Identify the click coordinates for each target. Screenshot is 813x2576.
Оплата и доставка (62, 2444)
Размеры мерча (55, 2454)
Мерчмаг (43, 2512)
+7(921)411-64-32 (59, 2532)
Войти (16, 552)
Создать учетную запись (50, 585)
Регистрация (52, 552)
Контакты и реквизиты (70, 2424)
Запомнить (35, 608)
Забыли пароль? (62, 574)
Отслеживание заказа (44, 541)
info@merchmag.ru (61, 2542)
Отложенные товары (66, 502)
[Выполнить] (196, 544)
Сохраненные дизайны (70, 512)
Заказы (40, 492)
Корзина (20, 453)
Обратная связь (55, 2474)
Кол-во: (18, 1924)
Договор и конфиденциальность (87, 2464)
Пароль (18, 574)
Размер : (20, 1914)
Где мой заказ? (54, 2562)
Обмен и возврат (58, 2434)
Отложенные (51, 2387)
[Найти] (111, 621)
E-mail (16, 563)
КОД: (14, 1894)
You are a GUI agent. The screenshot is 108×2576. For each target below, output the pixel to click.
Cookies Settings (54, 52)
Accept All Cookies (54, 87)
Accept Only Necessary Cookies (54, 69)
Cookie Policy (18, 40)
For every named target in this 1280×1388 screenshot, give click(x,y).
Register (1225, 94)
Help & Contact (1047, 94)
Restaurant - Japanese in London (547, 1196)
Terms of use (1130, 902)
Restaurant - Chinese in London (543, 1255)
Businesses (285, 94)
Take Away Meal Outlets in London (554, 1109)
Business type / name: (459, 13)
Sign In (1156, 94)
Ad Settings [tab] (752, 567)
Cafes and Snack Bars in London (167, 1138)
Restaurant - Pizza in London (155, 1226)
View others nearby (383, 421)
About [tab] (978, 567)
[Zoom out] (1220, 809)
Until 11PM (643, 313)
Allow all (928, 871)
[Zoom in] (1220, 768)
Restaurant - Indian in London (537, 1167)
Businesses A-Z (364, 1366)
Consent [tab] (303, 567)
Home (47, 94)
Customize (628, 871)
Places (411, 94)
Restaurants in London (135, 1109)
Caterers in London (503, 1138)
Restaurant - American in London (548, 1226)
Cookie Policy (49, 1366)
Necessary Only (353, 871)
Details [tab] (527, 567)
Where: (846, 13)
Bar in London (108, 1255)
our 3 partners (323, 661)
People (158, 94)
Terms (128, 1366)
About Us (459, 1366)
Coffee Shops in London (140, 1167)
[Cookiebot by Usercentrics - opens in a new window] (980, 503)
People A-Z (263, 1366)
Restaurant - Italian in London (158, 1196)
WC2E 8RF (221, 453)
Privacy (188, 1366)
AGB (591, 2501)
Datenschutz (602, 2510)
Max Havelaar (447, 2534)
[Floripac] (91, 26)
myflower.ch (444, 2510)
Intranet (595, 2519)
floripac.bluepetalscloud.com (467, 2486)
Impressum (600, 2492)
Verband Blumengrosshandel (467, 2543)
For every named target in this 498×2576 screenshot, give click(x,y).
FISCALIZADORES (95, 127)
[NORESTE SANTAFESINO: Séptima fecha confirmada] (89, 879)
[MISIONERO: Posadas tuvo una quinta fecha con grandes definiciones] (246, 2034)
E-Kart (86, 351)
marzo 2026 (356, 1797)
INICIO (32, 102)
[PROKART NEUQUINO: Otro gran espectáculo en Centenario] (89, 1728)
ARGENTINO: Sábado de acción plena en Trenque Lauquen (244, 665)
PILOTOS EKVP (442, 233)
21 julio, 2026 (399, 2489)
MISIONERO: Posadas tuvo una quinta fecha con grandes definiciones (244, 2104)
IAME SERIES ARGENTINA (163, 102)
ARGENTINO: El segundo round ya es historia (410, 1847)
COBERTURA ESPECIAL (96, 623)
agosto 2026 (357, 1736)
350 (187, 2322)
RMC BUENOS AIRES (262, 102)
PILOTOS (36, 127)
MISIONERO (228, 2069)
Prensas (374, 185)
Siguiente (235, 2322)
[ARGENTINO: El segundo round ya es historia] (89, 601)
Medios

◆ YOUR ASSIGNMENT ◆
Everything in the listing needs to be duplicated exactly, line for line.

◆ RESPONSE TO THIS TASK ◆
Identify the click coordinates for each target. Screenshot is 813x2576.
Оплата и доставка (62, 2444)
Размеры мерча (55, 2454)
Мерчмаг (43, 2512)
+7(921)411-64-32 (59, 2532)
Войти (16, 552)
Создать учетную запись (50, 585)
Регистрация (52, 552)
Контакты и реквизиты (70, 2424)
Запомнить (35, 608)
Забыли пароль? (62, 574)
Отслеживание заказа (44, 541)
info@merchmag.ru (61, 2542)
Отложенные товары (66, 502)
[Выполнить] (196, 544)
Сохраненные дизайны (70, 512)
Заказы (40, 492)
Корзина (20, 453)
Обратная связь (55, 2474)
Кол-во: (18, 1924)
Договор и конфиденциальность (87, 2464)
Пароль (18, 574)
Размер : (20, 1914)
Где мой заказ? (54, 2562)
Обмен и возврат (58, 2434)
Отложенные (51, 2387)
[Найти] (111, 621)
E-mail (16, 563)
КОД: (14, 1894)
You are a GUI agent. The screenshot is 108×2576. For each target below, output the pixel to click.
Cookies Settings (54, 52)
Accept All Cookies (54, 87)
Accept Only Necessary Cookies (54, 69)
Cookie Policy (18, 40)
For every named target in this 1280×1388 screenshot, give click(x,y).
Register (1225, 94)
Help & Contact (1047, 94)
Restaurant - Japanese in London (547, 1196)
Terms of use (1130, 902)
Restaurant - Chinese in London (543, 1255)
Businesses (285, 94)
Take Away Meal Outlets in London (554, 1109)
Business type / name: (459, 13)
Sign In (1156, 94)
Ad Settings [tab] (752, 567)
Cafes and Snack Bars in London (167, 1138)
Restaurant - Pizza in London (155, 1226)
View others nearby (383, 421)
About [tab] (978, 567)
[Zoom out] (1220, 809)
Until 11PM (643, 313)
Allow all (928, 871)
[Zoom in] (1220, 768)
Restaurant - Indian in London (537, 1167)
Businesses A-Z (364, 1366)
Consent [tab] (303, 567)
Home (47, 94)
Customize (628, 871)
Places (411, 94)
Restaurants in London (135, 1109)
Caterers in London (503, 1138)
Restaurant - American in London (548, 1226)
Cookie Policy (49, 1366)
Necessary Only (353, 871)
Details [tab] (527, 567)
Where: (846, 13)
Bar in London (108, 1255)
our 3 partners (323, 661)
People (158, 94)
Terms (128, 1366)
About Us (459, 1366)
Coffee Shops in London (140, 1167)
[Cookiebot by Usercentrics - opens in a new window] (980, 503)
People A-Z (263, 1366)
Restaurant - Italian in London (158, 1196)
WC2E 8RF (221, 453)
Privacy (188, 1366)
AGB (591, 2501)
Datenschutz (602, 2510)
Max Havelaar (447, 2534)
[Floripac] (91, 26)
myflower.ch (444, 2510)
Intranet (595, 2519)
floripac.bluepetalscloud.com (467, 2486)
Impressum (600, 2492)
Verband Blumengrosshandel (467, 2543)
For every named target in this 498×2576 screenshot, give click(x,y).
FISCALIZADORES (95, 127)
[NORESTE SANTAFESINO: Séptima fecha confirmada] (89, 879)
[MISIONERO: Posadas tuvo una quinta fecha con grandes definiciones] (246, 2034)
E-Kart (86, 351)
marzo 2026 (356, 1797)
INICIO (32, 102)
[PROKART NEUQUINO: Otro gran espectáculo en Centenario] (89, 1728)
ARGENTINO: Sábado de acción plena en Trenque Lauquen (244, 665)
PILOTOS EKVP (442, 233)
21 julio, 2026 (399, 2489)
MISIONERO: Posadas tuvo una quinta fecha con grandes definiciones (244, 2104)
IAME SERIES ARGENTINA (163, 102)
ARGENTINO: El segundo round ya es historia (410, 1847)
COBERTURA ESPECIAL (96, 623)
agosto 2026 (357, 1736)
350 (187, 2322)
RMC BUENOS AIRES (262, 102)
PILOTOS (36, 127)
MISIONERO (228, 2069)
Prensas (374, 185)
Siguiente (235, 2322)
[ARGENTINO: El segundo round ya es historia] (89, 601)
Medios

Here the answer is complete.